Daftar Tugas
1. Jawablah pertanyaan berikut berdasarkan artikel tentang Paroki Kedoya.
(a) Siapa yang membagikan kisah kecil tentang seorang bapak dan perusahaannya?
(b) Kalimat apa yang tertulis pada monumen di dekat patung St Andreas?
(c) Berapa besar uang yang kembali kepada bapak itu dibandingkan dengan yang ia serahkan?
2. Hitung jumlah baris dalam catatan yang memuat kata "width", dengan membedakan huruf besar dan kecil. Tuliskan angkanya saja.

Teks Ekstraksi
Paroki Santo Andreas Kedoya : Cara Hidup Murah Hati

512
Patung St Andreas di kompleks Gereja Paroki Kedoya.
[HIDUP Felicia Permata Hanggu]

HIDUPKATOLIK.com – Murah hati telah menjadi keutaman hidup orang Kristen. Tetapi, paroki ini secara khusus memilih menjadi kan nya sebagai cara hidup, bukan hanya aksi spontan semata.

Jantung seorang bapak berdebar kencang. Ia harus mengambil keputusan besar di dalam hidupnya: memilih perusahaan atau gereja. Umat Paroki Santo Andreas Kedoya ini terpanggil untuk memberikan bantuan atas pembangunan Gereja. Ia baru saja membangun usahanya. Hanya sejumlah uang yang ada di tangannya dan itu digunakan untuk membayar gaji karyawan. Di dalam kekalutan ia berdoa kepada Tuhan, “Tuhan, ini uang sebetulnya untuk mengaji karyawan, tapi saya ingin sekali ikut berpartisipasi pada pembangunan rumahmu dan saya serahkan ini semua. Perusahaan ini milikmu, saya percaya Engkau akan menjaga perusahaan itu untuk kemudian bisa tetap hidup.”

Sesudah itu, ia menyerahkannya kepada pastor paroki. Selang beberapa hari, suatu proyek baru tiba. Proyek itu membawa keuntungan besar pada perusahaan. Uang yang tadinya diserahkan untuk pembangunan gereja, kini telah kembali lebih dari dua kali lipat.

Itulah kisah kecil yang dibagikan oleh Pastor Paroki Kedoya, Celcius Mayabunbun MSC. Kisah ini menceritakan bagaimana Paroki Kedoya memiliki panggilan untuk mewartakan secara khusus semangat memiliki cara hidup murah hati kepada umatnya. Hal ini semakin tampak ketika memasuki halaman depan di mana patung St Andreas berdiri gagah dengan monumen bertuliskan, “Kamu harus memberi mereka makan” (Luk 9:13). Spiritualitas murah hati ini yang terus menerus digaungkan sebab rezeki adalah pemberian Tuhan. Ibarat hak, rezeki adalah hak pribadi untuk digunakan sekaligus mengandung sebagian hak orang lain yang perlu diberikan. Oleh karena itu, umat selalu diingatkan untuk memberi dengan sukacita.

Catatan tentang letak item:
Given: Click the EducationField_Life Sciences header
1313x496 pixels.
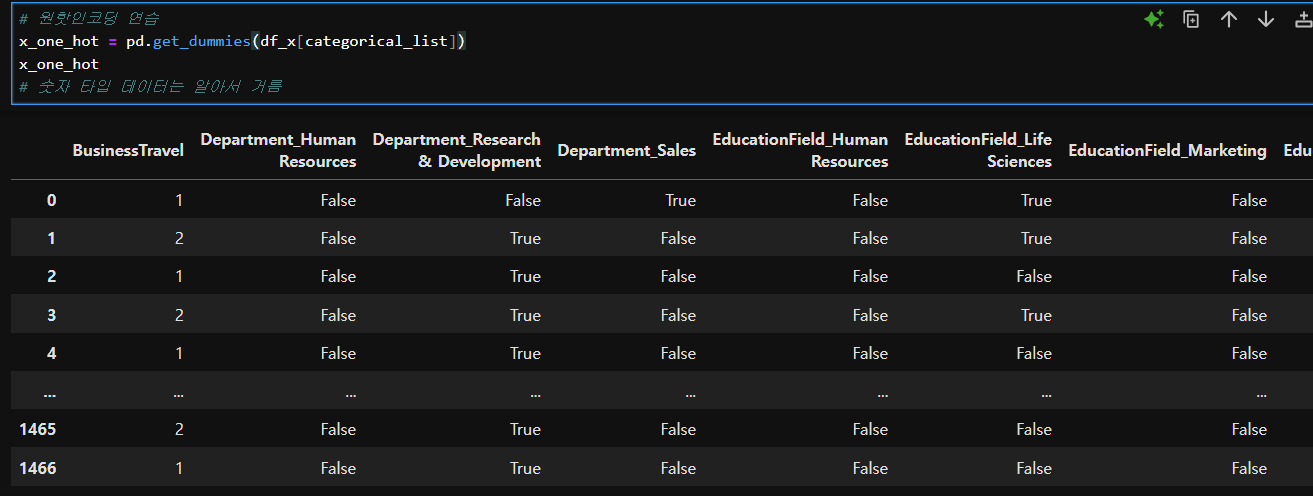Looking at the screenshot, I should pos(978,150).
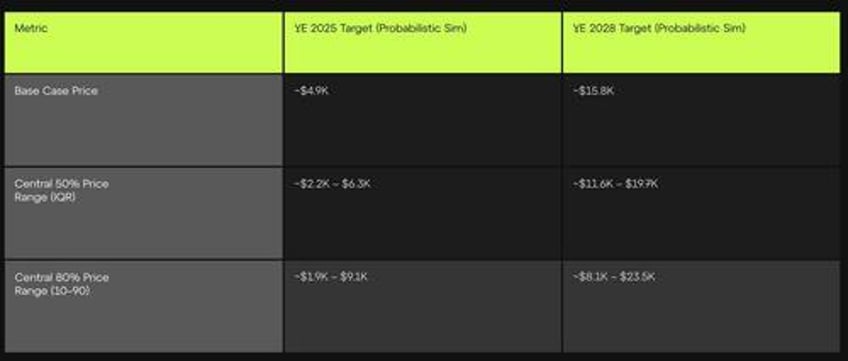Click the Base Case Price row label
The width and height of the screenshot is (848, 361).
[x=56, y=91]
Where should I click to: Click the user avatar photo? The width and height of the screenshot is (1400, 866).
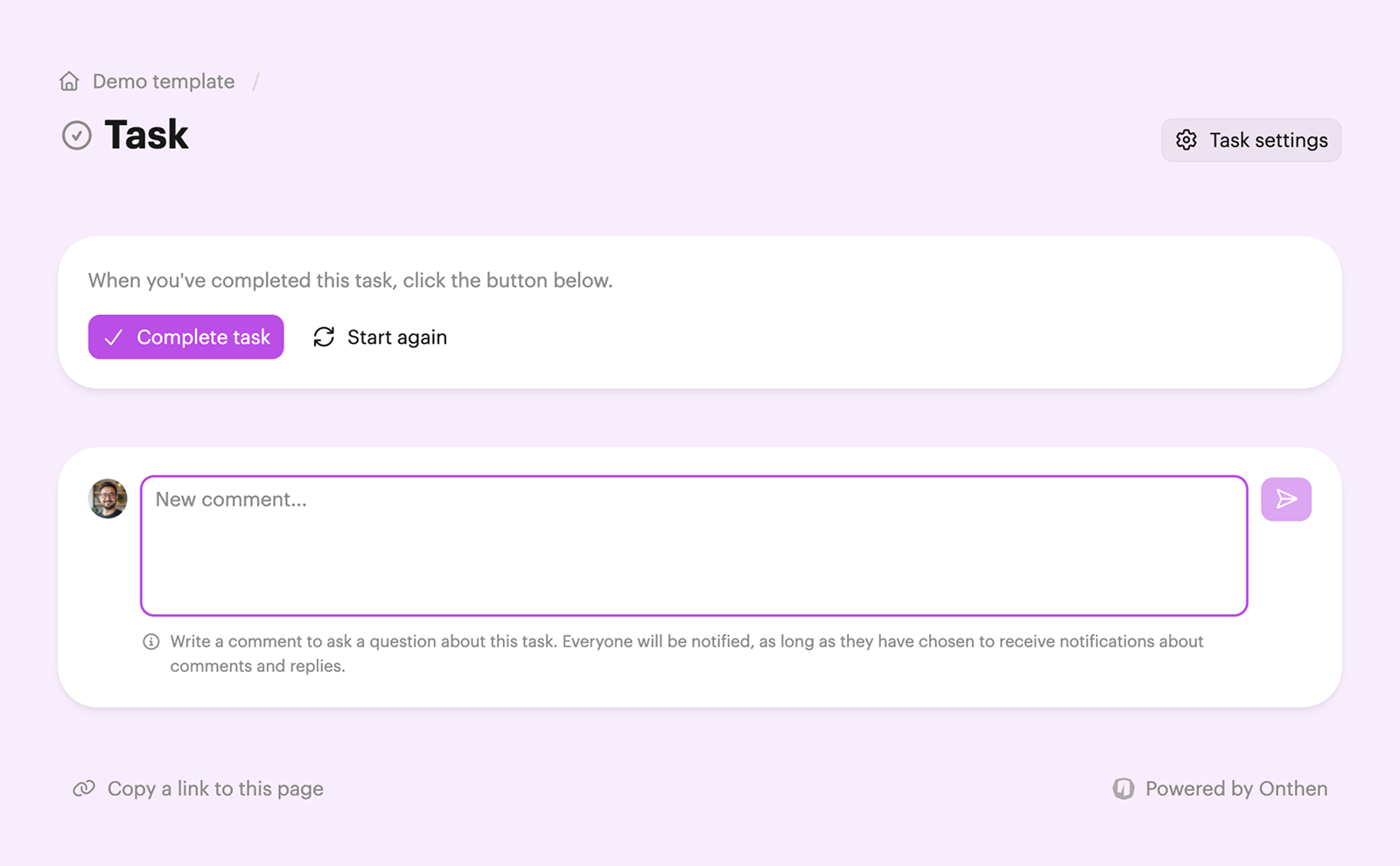[x=108, y=499]
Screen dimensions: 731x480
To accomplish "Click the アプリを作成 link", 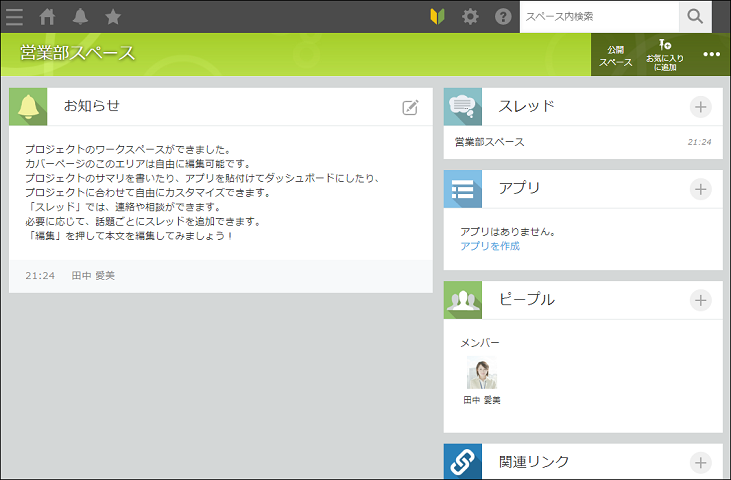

Jawaban Tugas
1.
(a) Pastor Paroki Kedoya, Celcius Mayabunbun MSC.
(b) "Kamu harus memberi mereka makan" (Luk 9:13).
(c) Lebih dari dua kali lipat.

2. 2